··· The records ···
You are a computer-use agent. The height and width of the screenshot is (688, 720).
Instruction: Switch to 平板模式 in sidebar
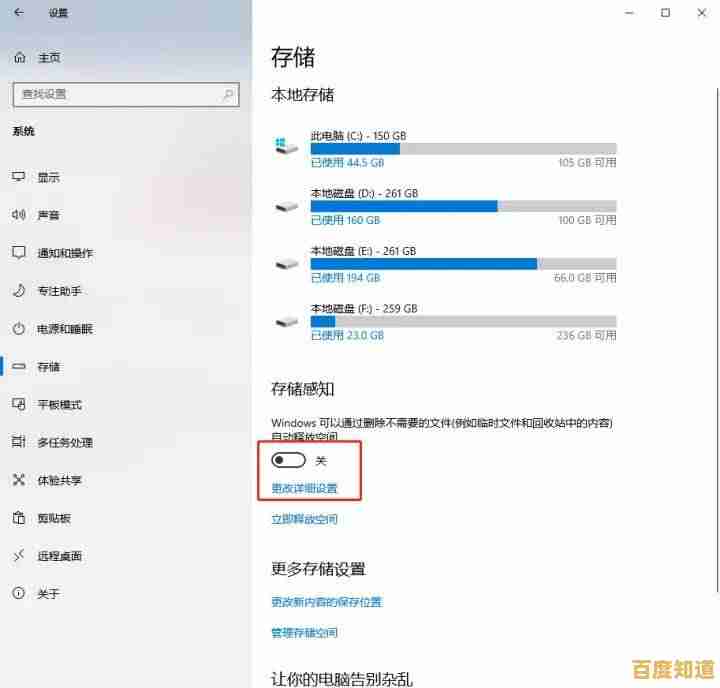tap(59, 405)
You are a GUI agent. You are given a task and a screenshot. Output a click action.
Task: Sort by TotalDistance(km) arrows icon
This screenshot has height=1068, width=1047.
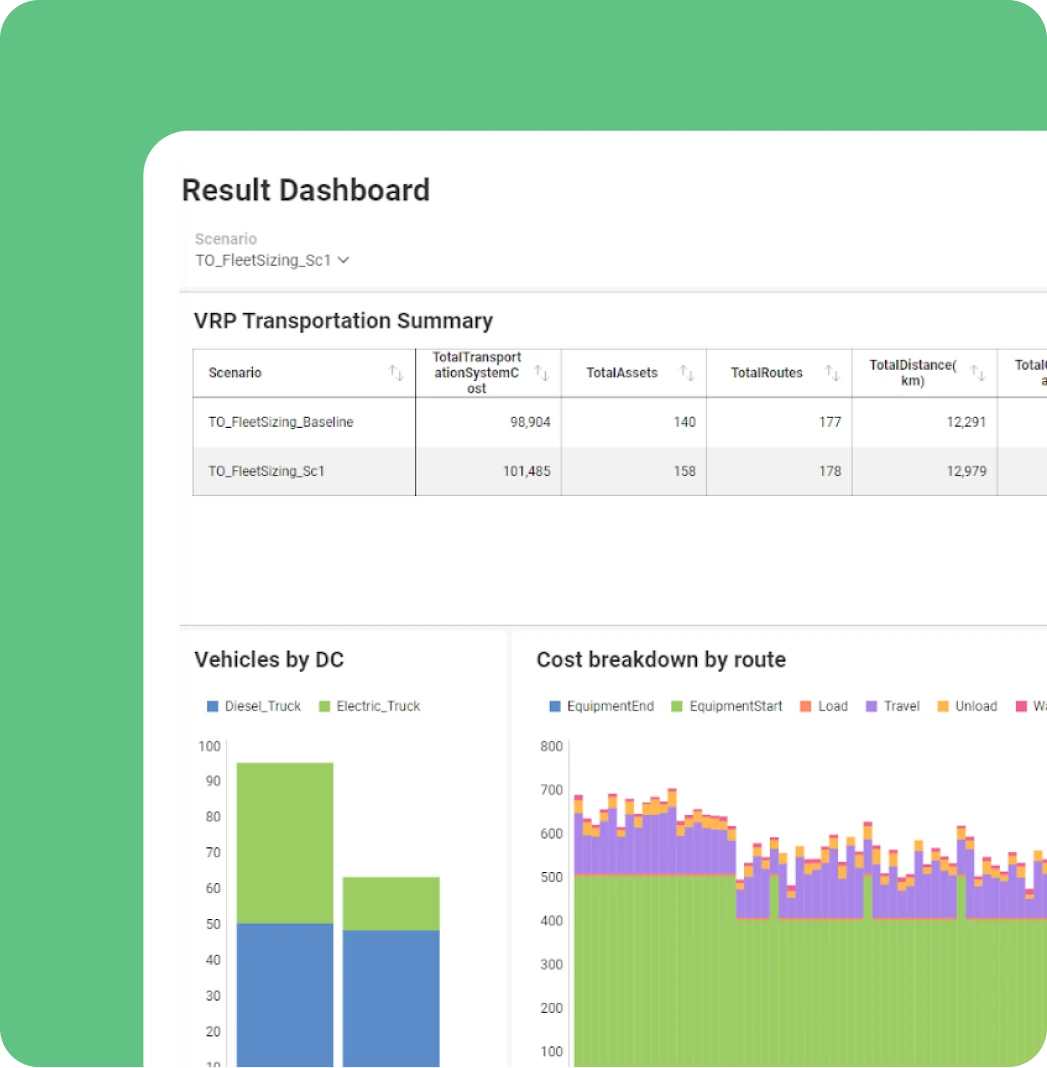pyautogui.click(x=978, y=373)
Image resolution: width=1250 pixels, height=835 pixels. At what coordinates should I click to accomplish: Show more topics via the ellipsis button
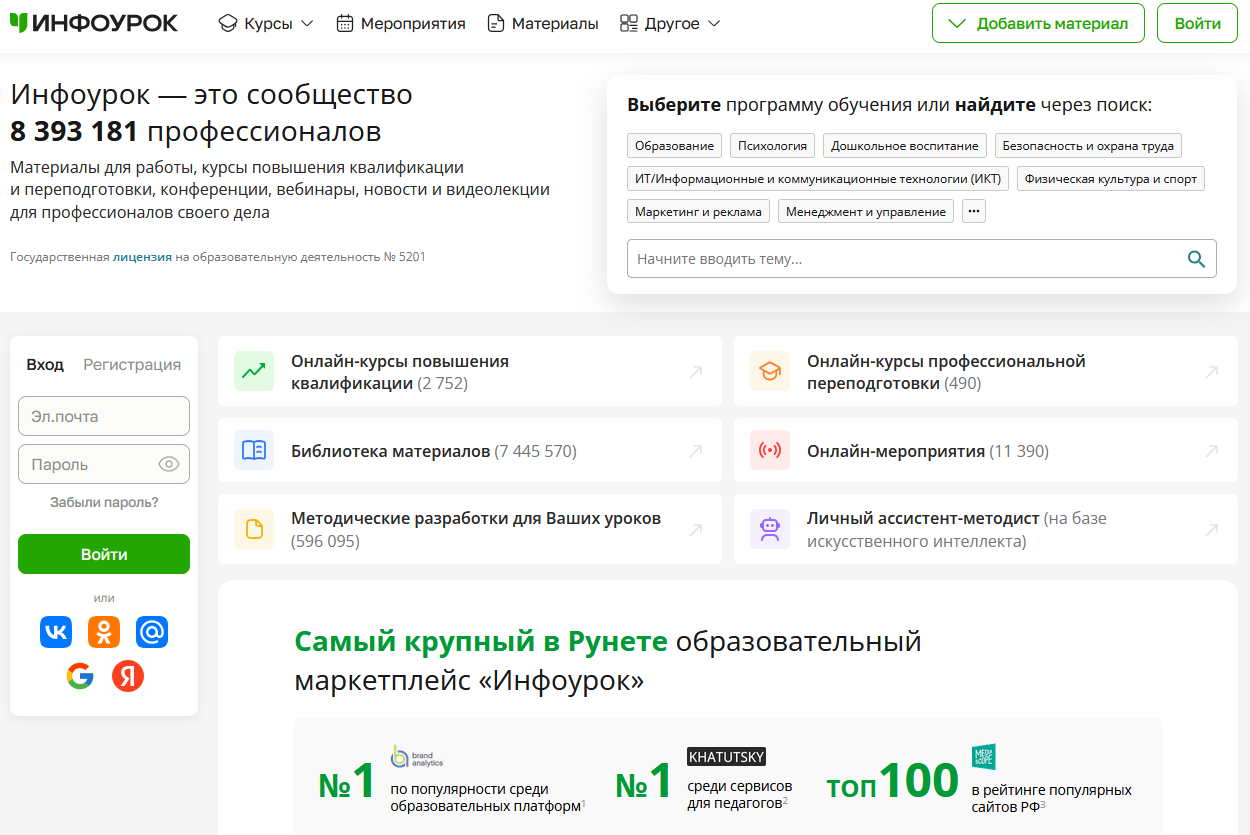(x=973, y=211)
···
- **Aim of the task**
The data must be repeated exactly. Any pictures in it are to be left out.

- **Result below**
You are a computer-use agent. The height and width of the screenshot is (688, 720).
Instruction: Switch to 平板模式 in sidebar
tap(59, 405)
You are a GUI agent. You are given a task and a screenshot. Output a click action.
Task: Sort by TotalDistance(km) arrows icon
This screenshot has height=1068, width=1047.
pyautogui.click(x=978, y=373)
Image resolution: width=1250 pixels, height=835 pixels. At what coordinates should I click to accomplish: Show more topics via the ellipsis button
(x=973, y=211)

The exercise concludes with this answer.